This horrifying statement in praise of the greatest traitor to America—a man whose actions led to the deaths of hundreds of thousands of Americans, a man who owned and tortured other human beings, who separated families on a whim—is made worse by the fact that so many other people endorsed it.
Some of the most egregious crimes in American history weren’t crimes when they were committed. Often they were sanctioned government policy, like the forced relocation of one hundred thousand Native Americans during Andrew Jackson’s Trail of Tears and the domestic slave trade implemented in the decades after the international slave trade had been abolished.
Only by confronting these atrocities, sanctioned or not, can we put this country’s history—and where it’s led us—in perspective. Even small acts of whitewashing skew history in a way that fails us. The website for Monticello, Jefferson’s sprawling plantation, refers to him as a “patriarch of an extended family at Monticello, both white and [B]lack,” which is an odd way of describing the enslaved children Sally Hemings bore him.
By failing to ask the hard questions, by failing to acknowledge the mistakes of the past we almost guarantee that more egregious mistakes will be made in the future. We should not talk about the founders of this country without talking about which of them were enslavers, which ones actually supported the idea of owning other human beings, and yet we do. That’s the first thing we should know about them, and then we can judge the rest accordingly. Even Abraham Lincoln, considered our greatest president, struggled to accept the equality of Black Americans, despite believing they should be free. As Frederick Douglass remarked in his “Oration in Memory of Abraham Lincoln,” “Viewed from the genuine abolition ground, Mr. Lincoln seemed tardy, cold, dull, and indifferent; but measuring him by the sentiment of his country, a sentiment he was bound as a statesman to consult, he was swift, zealous, radical, and determined.”

Stored data:
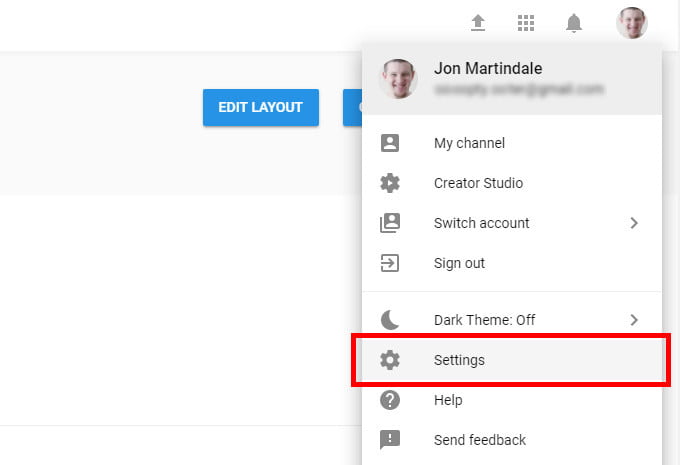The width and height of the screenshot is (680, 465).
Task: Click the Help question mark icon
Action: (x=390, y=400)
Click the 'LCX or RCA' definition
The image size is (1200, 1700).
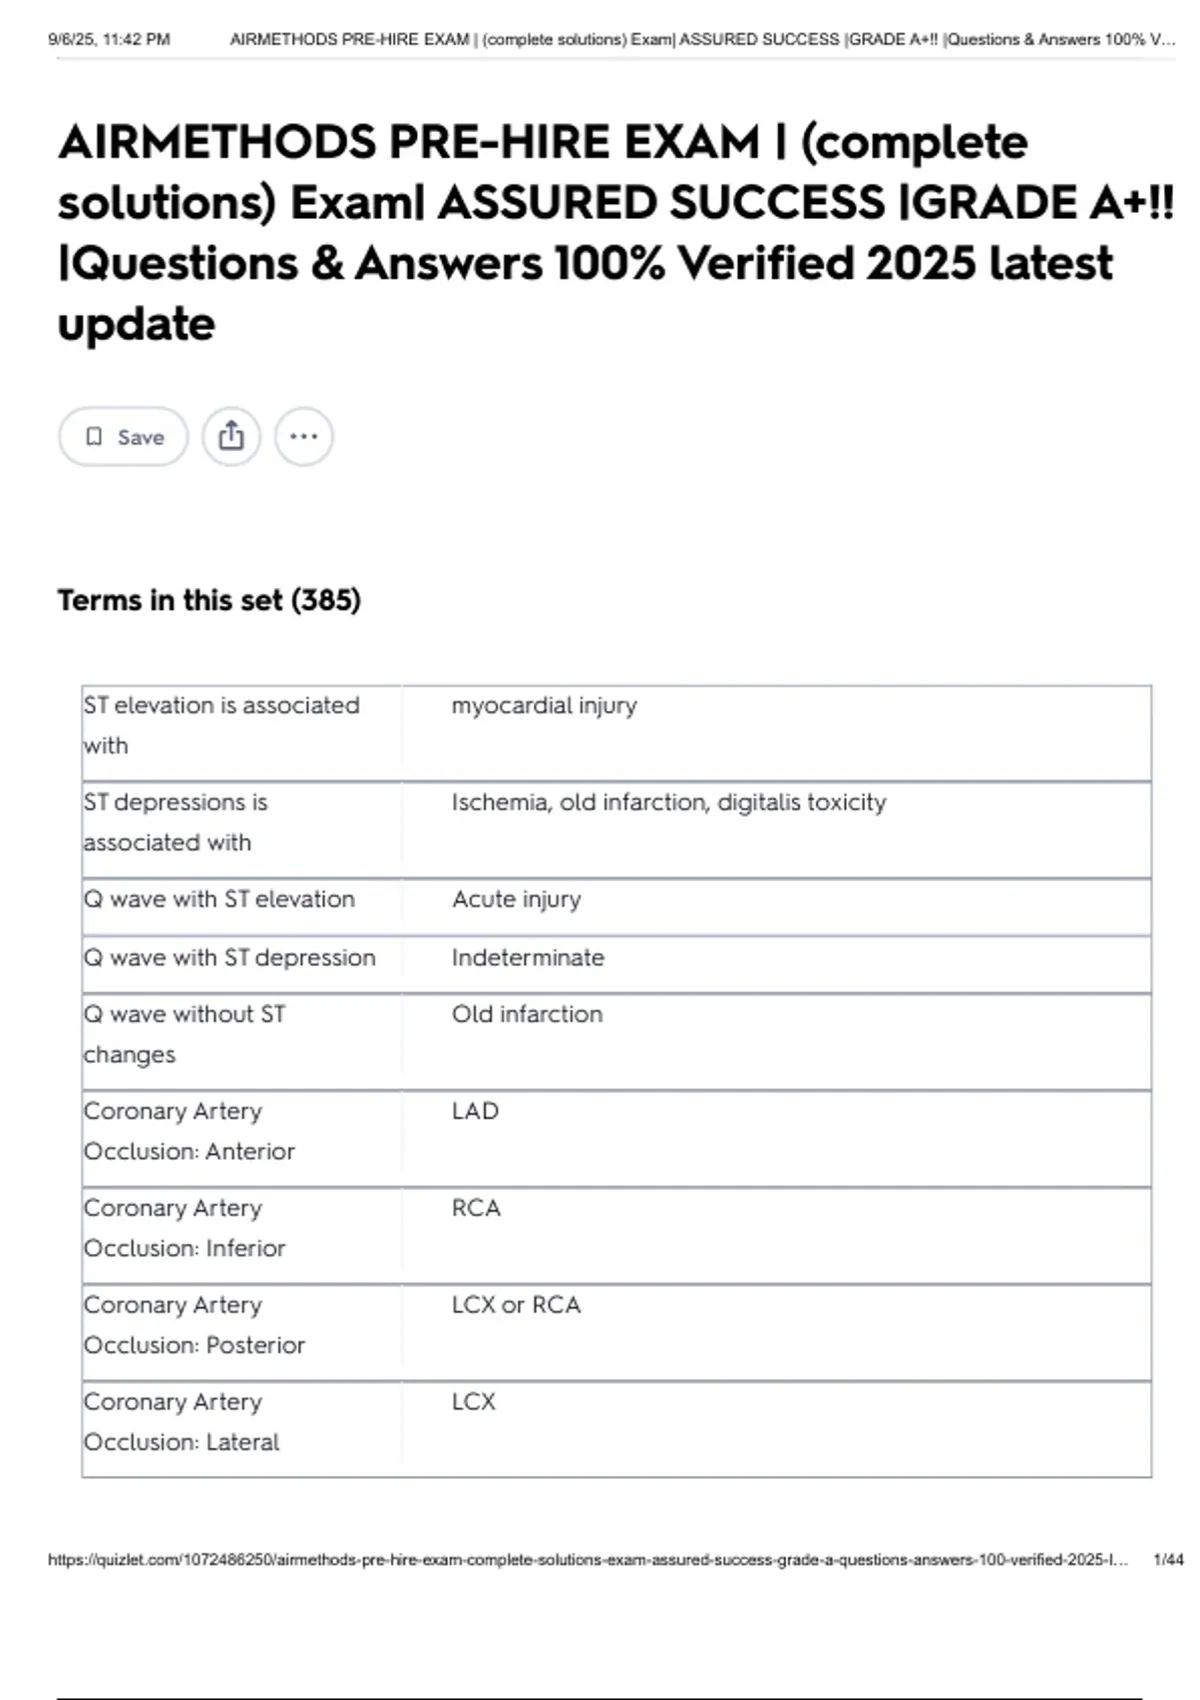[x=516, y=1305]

_PARTS OF THE EXERCISE_
(a) Decide whether each statement below agrees with the passage on confronting America's historical wrongs. Answer yes or no for each, and quote the words of the passage that settle it.
(i) The Trail of Tears involved the forced relocation of one hundred thousand Native Americans.
(ii) Abraham Lincoln believed Black Americans should not be free.
(iii) The domestic slave trade was implemented before the international slave trade had been abolished.
(b) Continue the passage on confronting America's historical wrongs, starting right after its final sentence.

_OUTPUTS BY TASK_
(a)
(i) Yes: "the forced relocation of one hundred thousand Native Americans during Andrew Jackson’s Trail of Tears"
(ii) No: "despite believing they should be free"
(iii) No: "the domestic slave trade implemented in the decades after the international slave trade had been abolished"

(b)
Franklin Delano Roosevelt allowed the internment of Japanese Americans during World War II because of rampant xenophobia that was aimed directly at American citizens who were of Japanese descent and looked like the enemy. Roosevelt’s New Deal largely excluded Black Americans from the economic opportunities afforded white Americans, effectively shutting them out of the middle class. Racist policies pursued by many government organizations under his watch worsened the already bad problem of housing segregation, which forced Blacks into crowded, sub-standard living situations.
Failing to demand a reckoning for atrocities, even retrospectively, creates a situation in which we ensure such atrocities or crimes or transgressions will happen again. Failing to call them out is to condone them. Ironically, the fear of being associated with past transgressions often leads to silence about them. As we see with child abuse, sexual assault, and mental illness, which often go unreported, shame can be a powerful silencer. And this is what we see happening now on the Right—although shamelessness may be more operative in this instance.
Refusing to acknowledge the fact that the original sins have not been atoned for, acting as if the recompense is firmly in the past, adequate and complete, is to perpetuate the injustices and pave the way for future transgression and brutality. Cruelty and bigotry and white impunity are built into the system. And by remaining silent about historical truths, couching them in euphemisms, or rewriting them altogether, we ensure that the system will not change. Clearly, this is what Republicans are counting on.